Pretende concorrer à presidência da SBC?

Várias pessoas falam que está na hora de ter uma mulher presidente na SBC. Mas não daria para conciliar com a presidência da Interamericana. Além disso, todos os cargos que tive na SBC foram na parte científica. A ideia de lidar com números e questões administrativas não me agrada. Estou em uma fase da vida em que quero dedicar mais meu tempo a questões sociais.

Doença cardiovascular no Brasil é uma das principais causas de morte.

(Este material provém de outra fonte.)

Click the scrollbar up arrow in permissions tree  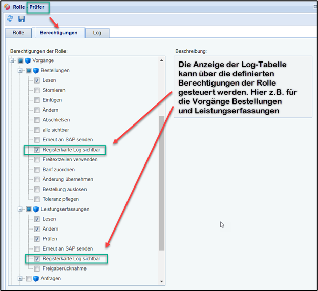point(162,60)
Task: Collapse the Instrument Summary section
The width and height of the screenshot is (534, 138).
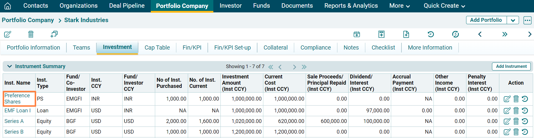Action: 10,66
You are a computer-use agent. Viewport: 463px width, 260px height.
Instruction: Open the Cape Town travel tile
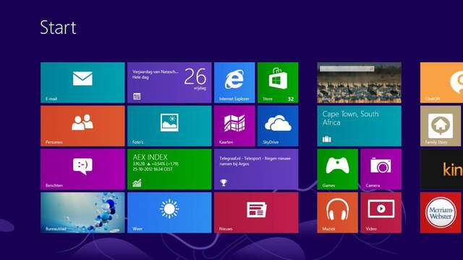359,126
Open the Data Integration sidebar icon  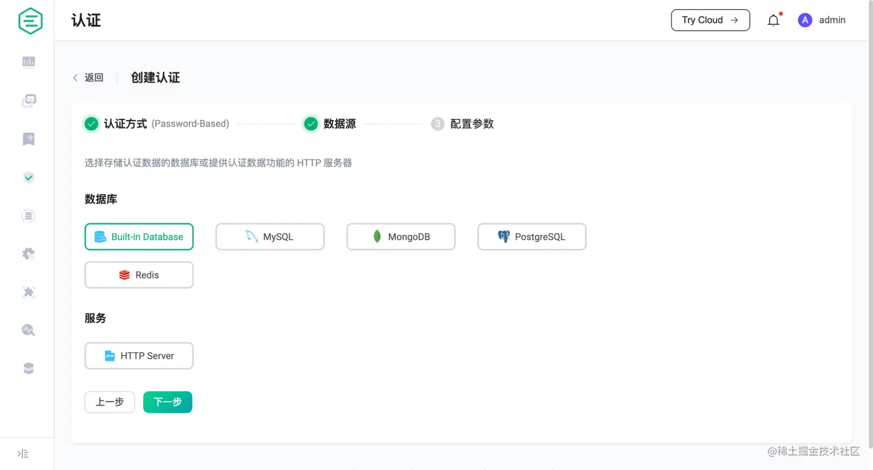(28, 215)
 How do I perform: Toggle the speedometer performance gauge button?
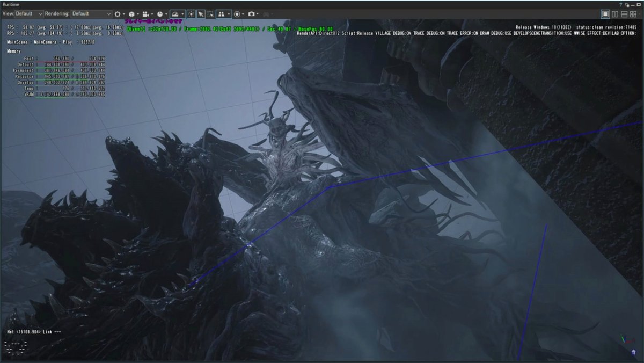tap(174, 14)
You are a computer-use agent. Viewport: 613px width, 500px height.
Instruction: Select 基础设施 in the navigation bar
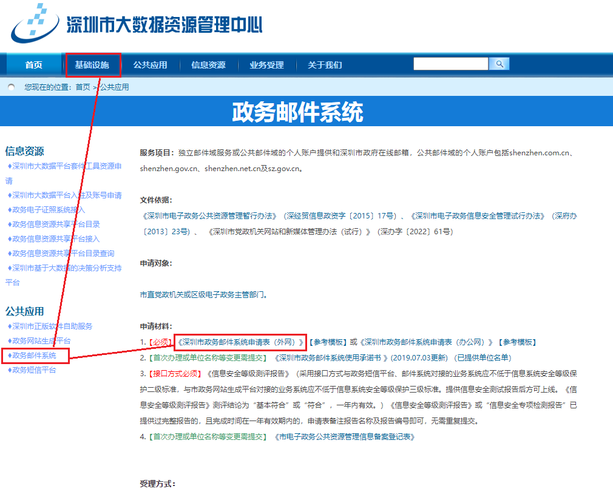coord(92,65)
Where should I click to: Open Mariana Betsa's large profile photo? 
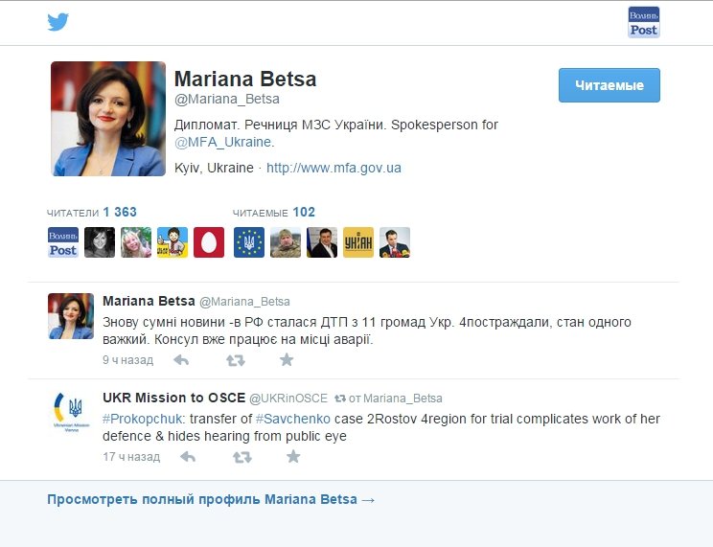click(x=108, y=119)
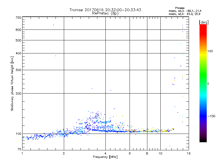
Task: Click the 750 tick label on the height axis
Action: click(x=18, y=17)
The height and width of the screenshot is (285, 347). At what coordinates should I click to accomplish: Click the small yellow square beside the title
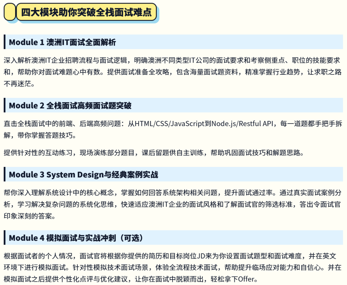coord(10,12)
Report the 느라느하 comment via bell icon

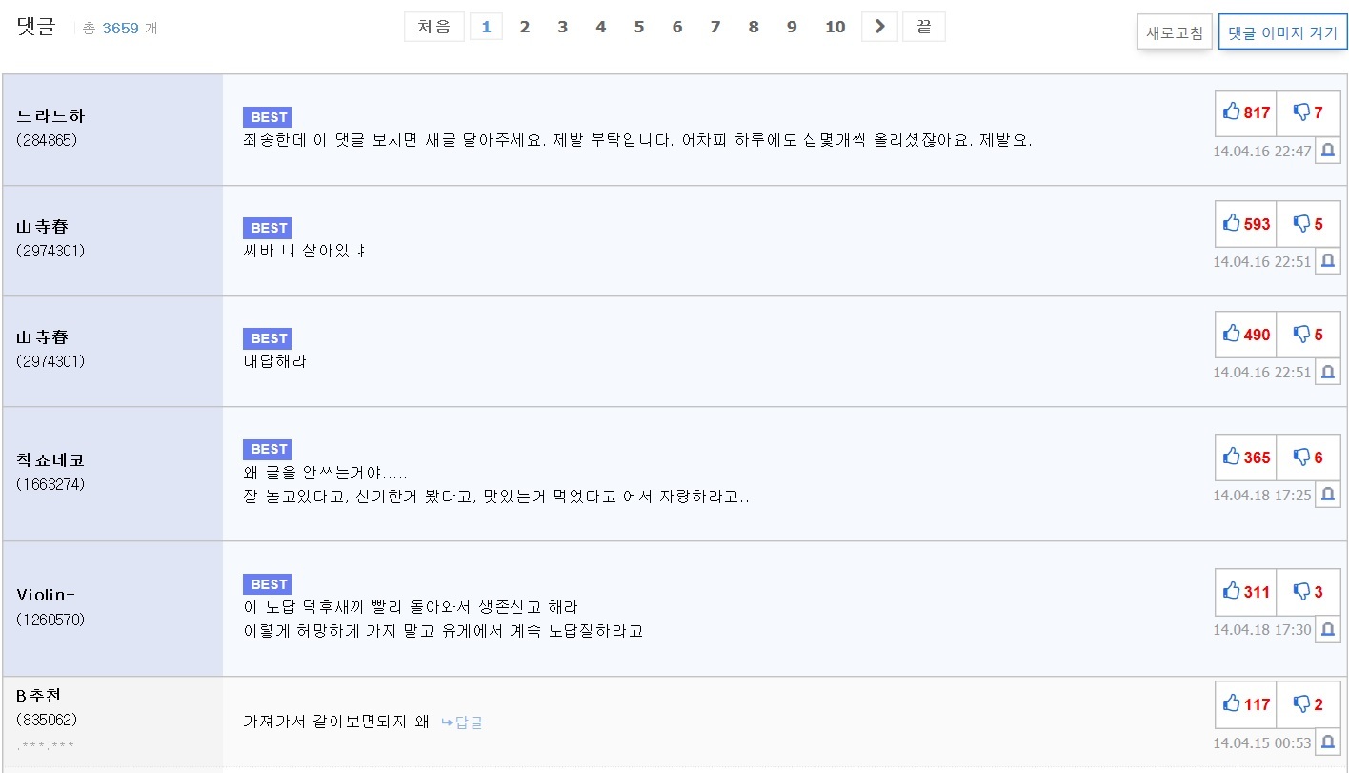point(1327,151)
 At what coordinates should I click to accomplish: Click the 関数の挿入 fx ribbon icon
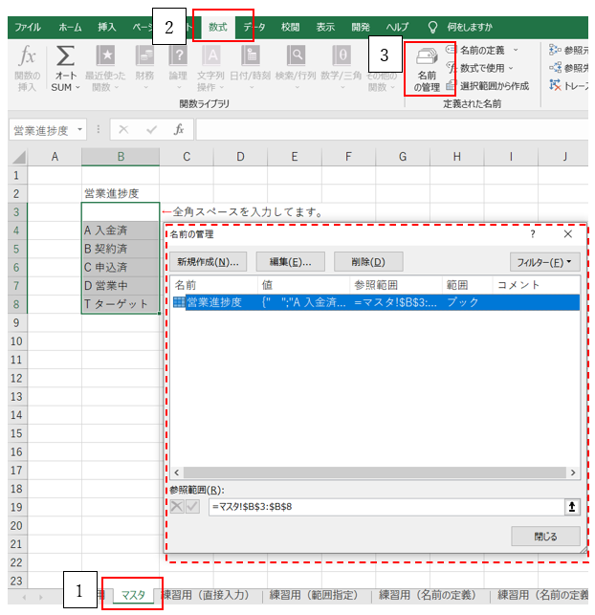coord(28,65)
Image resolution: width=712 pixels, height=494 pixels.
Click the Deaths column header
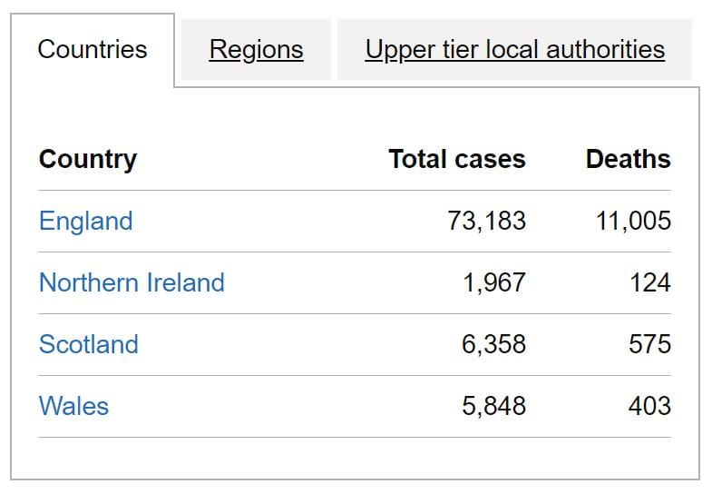pyautogui.click(x=628, y=159)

Como mudar isso?

Em primeiro lugar, é preciso conscientização. Os dados são assustadores: 50% das pessoas nem sequer sabem que têm pressão alta ou são diabéticas. Além disso, entre aqueles que sabem que são portadores dessas condições, tem um grande porcentual que não se trata adequadamente por falta de informação e de condições médicas adequadas.

Como esse cargo na inter pode ajudar?

Principalmente pela troca de experiências. O Brasil tem um caso de sucesso que é a campanha contra hipertensão Eu Sou 12 Por 8. Pode ser que o Paraguai, por exemplo, tenha outro caso de sucesso. Ações de prevenção devem ser prioridade para países em desenvolvimento.

QUEM É

Médica especializada em cardiologia. Atual vice-presidente da Sociedade Brasileira de Cardiologia (SBC) e presidente eleita da Sociedade Interamericana de Cardiologia (Siac). Foi presidente da Sociedade Mineira de Cardiologia entre 2004 e 2005 e do Departamento de Ecocardiografia da SBC entre 2008 e 2009.